Request: Rewrite every item below with "screenshot" changed to "screen capture" and everything else kept the same. Omit the pictures from your version.

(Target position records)
-- -- --

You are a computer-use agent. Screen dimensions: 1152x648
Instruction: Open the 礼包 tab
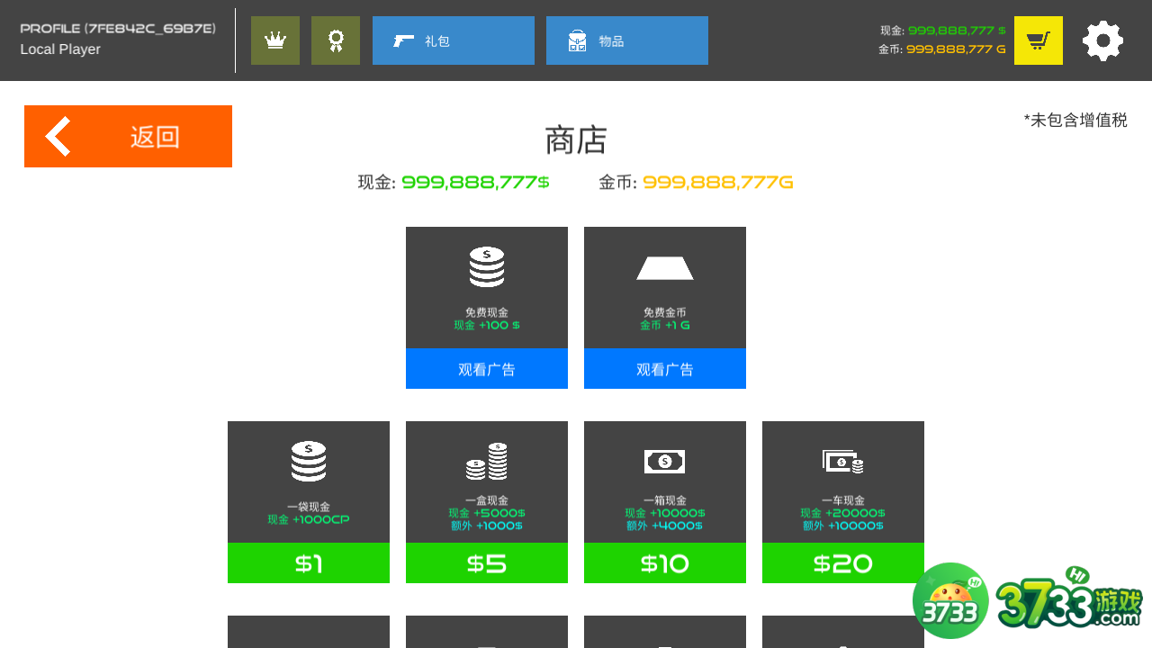click(454, 41)
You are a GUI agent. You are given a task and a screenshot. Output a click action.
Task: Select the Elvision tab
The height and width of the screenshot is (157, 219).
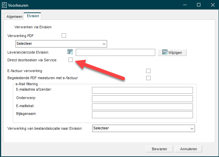(33, 16)
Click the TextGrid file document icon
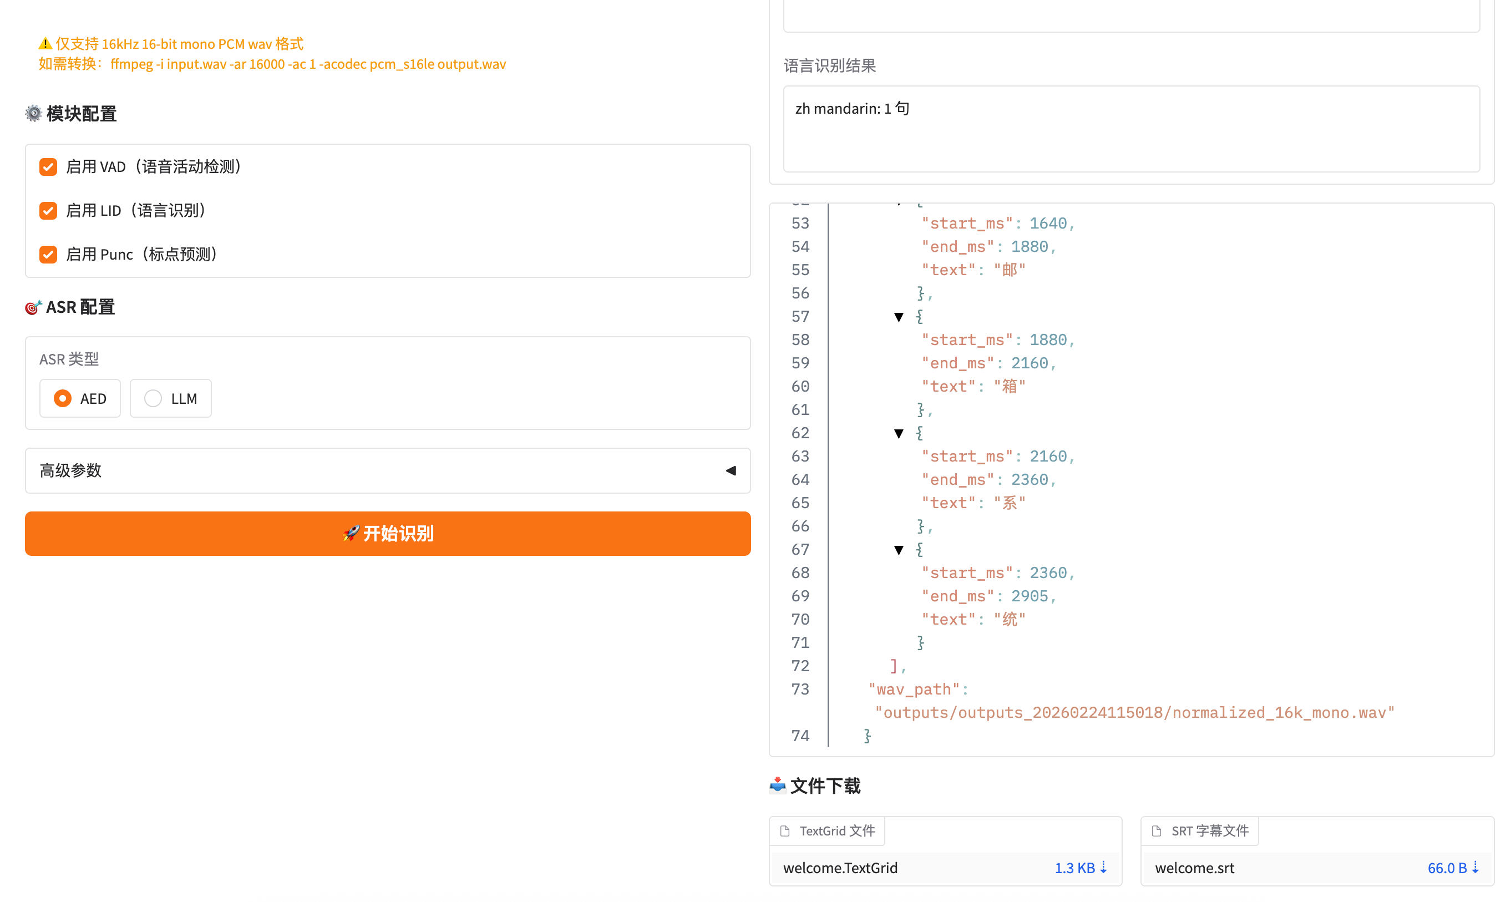1511x902 pixels. click(x=785, y=831)
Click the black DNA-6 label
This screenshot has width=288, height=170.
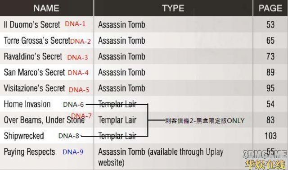pyautogui.click(x=73, y=105)
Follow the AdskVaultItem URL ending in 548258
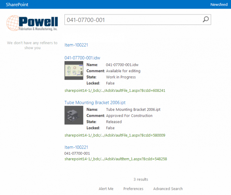 (x=116, y=159)
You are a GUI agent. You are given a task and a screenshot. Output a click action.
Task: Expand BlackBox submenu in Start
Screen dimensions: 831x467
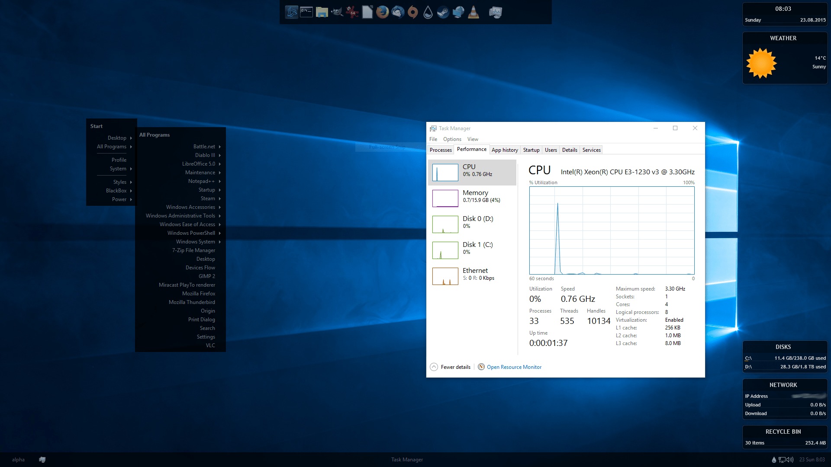pyautogui.click(x=116, y=191)
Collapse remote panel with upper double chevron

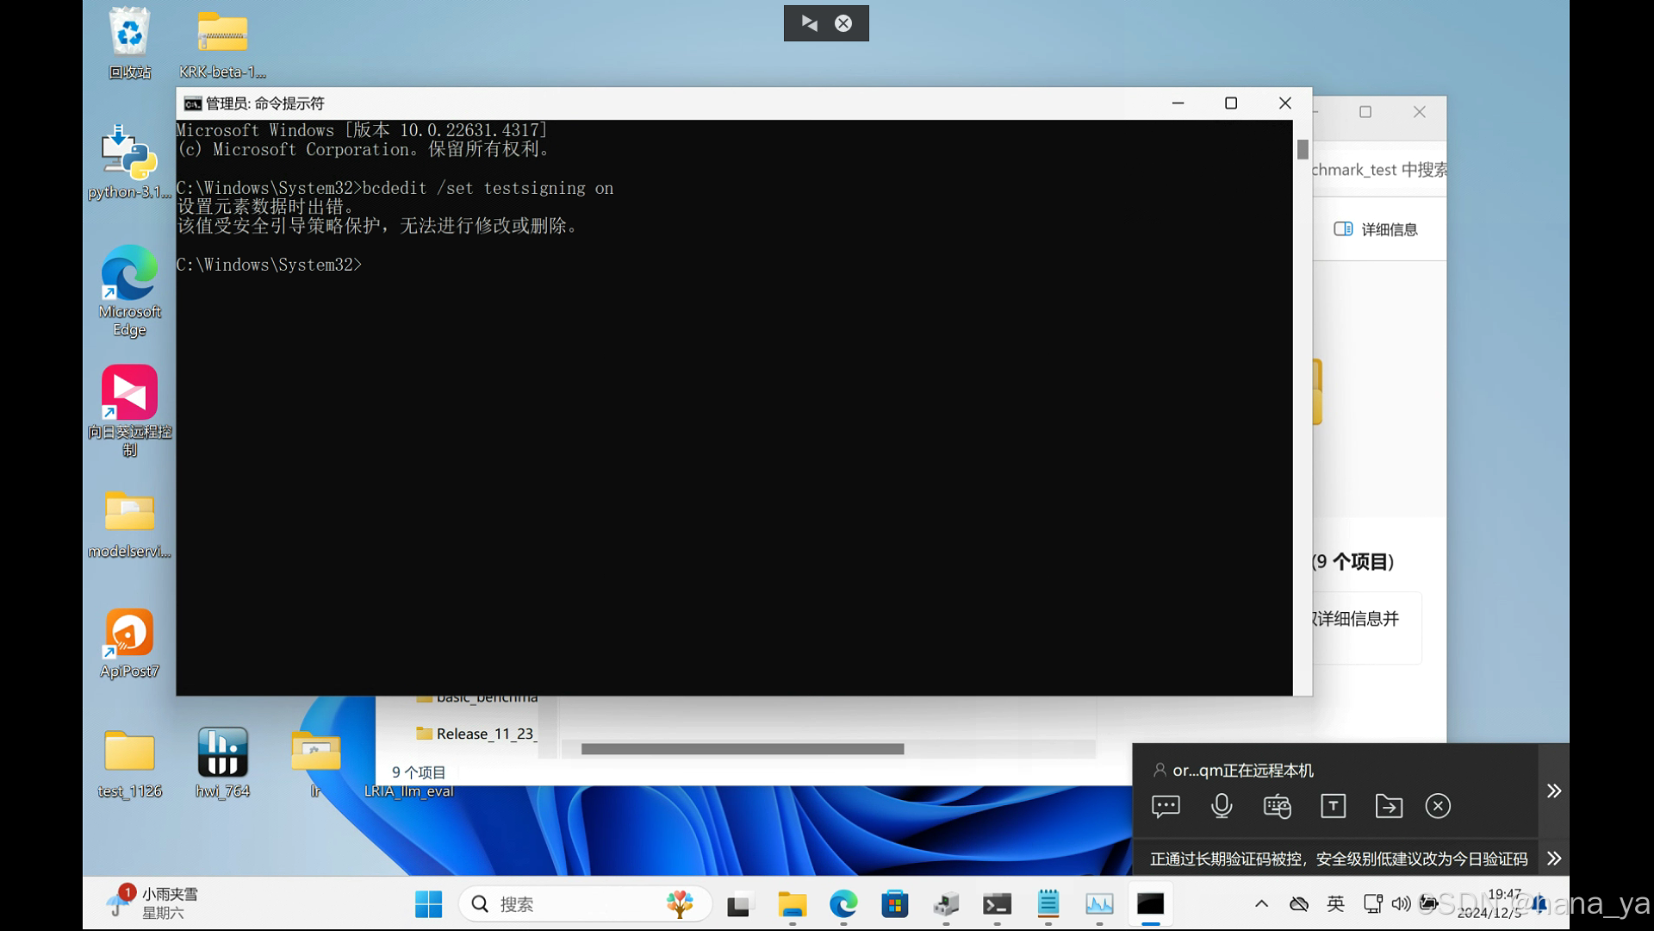1553,790
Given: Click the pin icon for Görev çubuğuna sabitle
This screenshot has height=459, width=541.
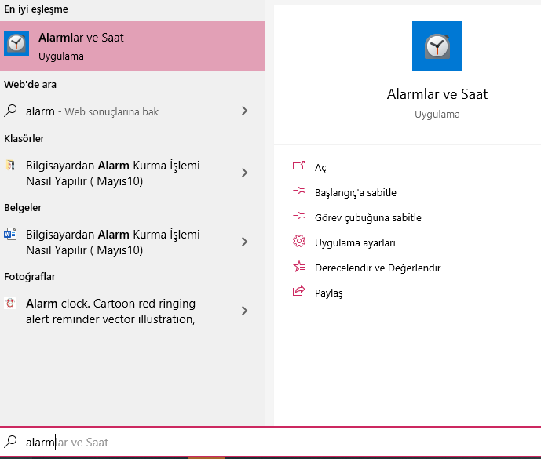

-- -- --

Output of the task:
You are a computer-use agent. Screen dimensions: 1152x648
Instruction: Open the 礼包 tab
click(454, 41)
You are a GUI agent. You are given a task and a screen capture. Output a click action.
Task: Select the Elvision tab
The height and width of the screen capture is (157, 219).
(33, 16)
Click the TextGrid file document icon
1511x902 pixels. click(x=785, y=831)
Click the black DNA-6 label
This screen capture has width=288, height=170.
pyautogui.click(x=73, y=105)
Follow the AdskVaultItem URL ending in 548258
 (x=116, y=159)
You are a GUI agent. You are given a task and a screen capture. Output a click action.
Task: Expand BlackBox submenu in Start
Screen dimensions: 831x467
pyautogui.click(x=116, y=191)
Collapse remote panel with upper double chevron

1553,790
Given: Click the pin icon for Görev çubuğuna sabitle
This screen capture has height=459, width=541.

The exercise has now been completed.